Even straightforward modifications in production code can trigger hallucinations. For instance, while updating a REST controller that originally handled four parameters — productName, assetClass, productClass, and investmentHorizon — to add a fifth parameter, ricCode, Copilot began suggesting helper methods and service modifications that did not exist. These suggestions were syntactically valid but functionally incorrect, requiring careful manual review to filter out hallucinated code and ensure proper integration with the service layer and caching logic. This small but practical example illustrates how multi-parameter changes and context drift can cause LLMs to generate unreliable code.

Hallucinations are also influenced by evaluation methods. Many models are trained and scored based on producing confident answers rather than admitting uncertainty. If a model does not know an answer or the correct API, it often guesses rather than defers, resulting in outputs that may appear correct but are false. This behavior, combined with the probabilistic nature of token prediction, explains why even highly capable models sometimes fabricate code, functions, or classes.

Mitigating hallucinations requires a combination of careful prompting, incremental changes, and verification. Developers should provide explicit and detailed instructions, break down tasks into manageable steps, and review every suggested change against existing code, documentation, and test cases. In longer coding sessions, it can be useful to reset the prompt or re-establish constraints to prevent context drift.
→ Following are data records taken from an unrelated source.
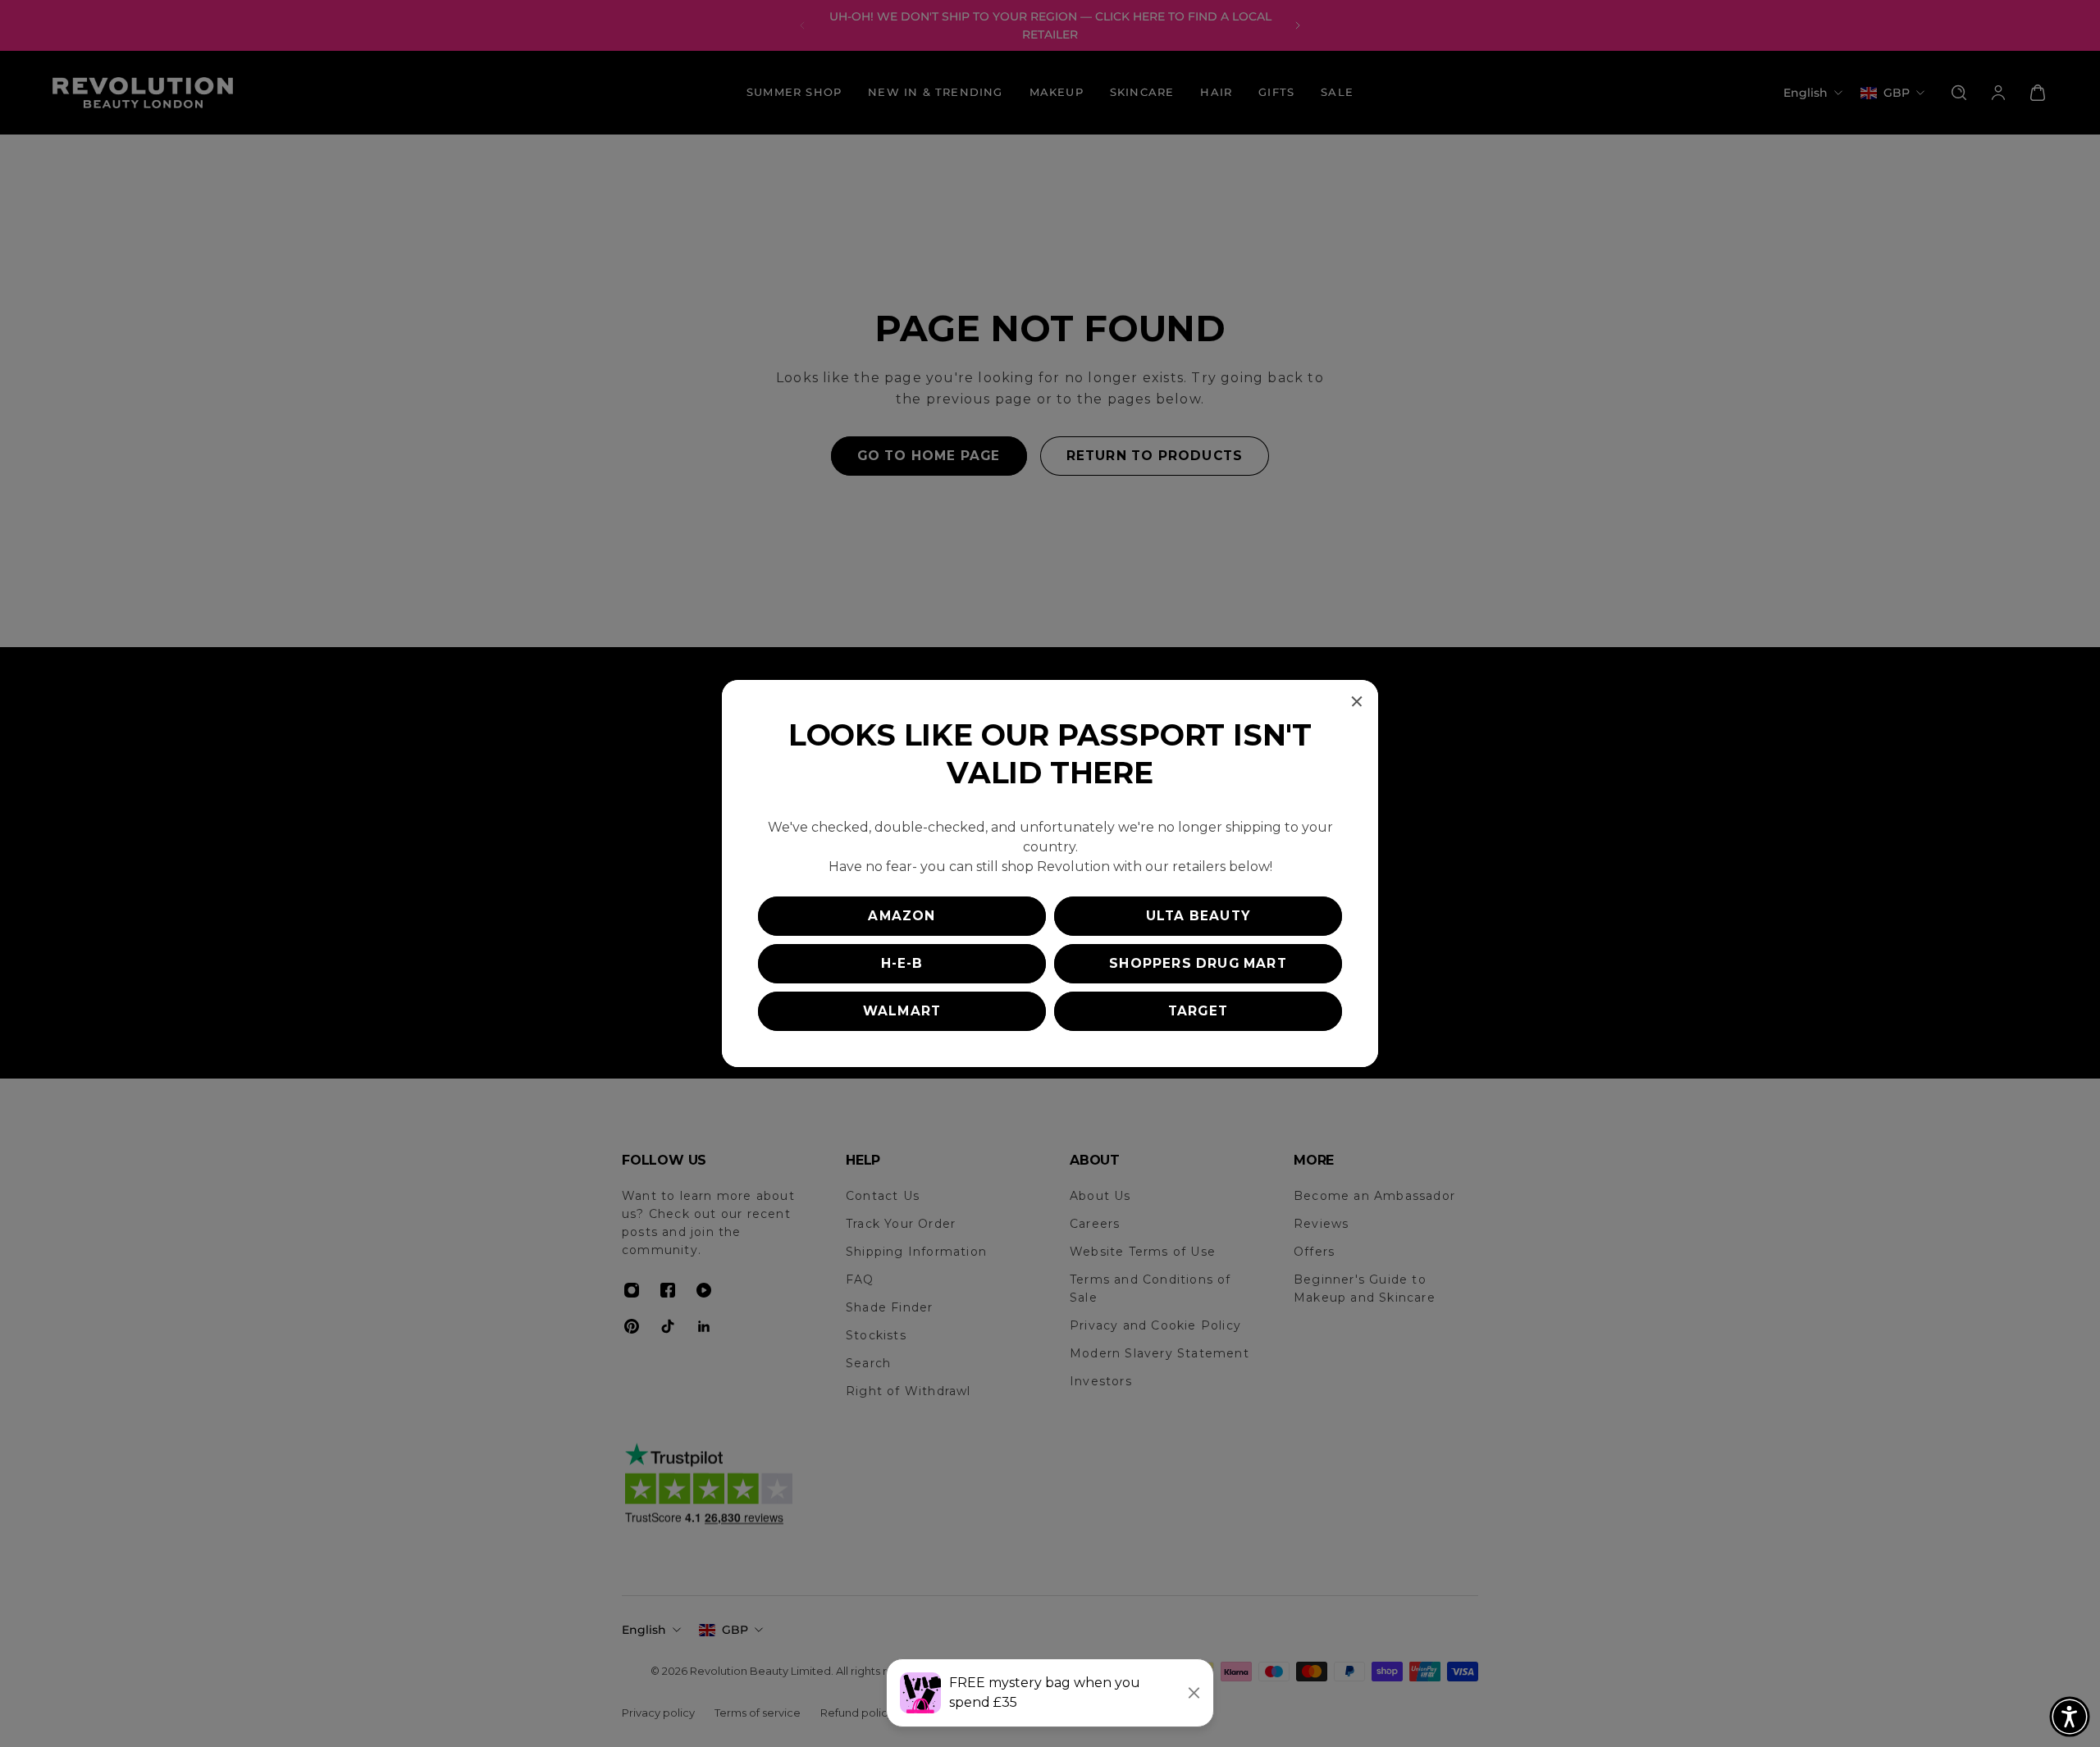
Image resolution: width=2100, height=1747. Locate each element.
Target (1198, 1011)
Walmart (902, 1011)
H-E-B (902, 963)
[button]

Additionally, grounding models with retrieval-augmented sources or documentation can help ensure that outputs are based on verified information rather than predictions alone.

Ultimately, hallucinations are a natural consequence of how LLMs operate. They are the result of statistical token prediction, limited context windows, and evaluation incentives that reward confident answers. While they cannot be fully eliminated, awareness of their causes and implementing disciplined workflows can reduce errors. Tools like GitHub Copilot remain transformative for software development, provided developers treat suggestions as assistive guidance rather than authoritative code and verify every output before integration. Understanding these limitations allows teams to leverage LLMs safely, accelerating development while maintaining code quality and correctness.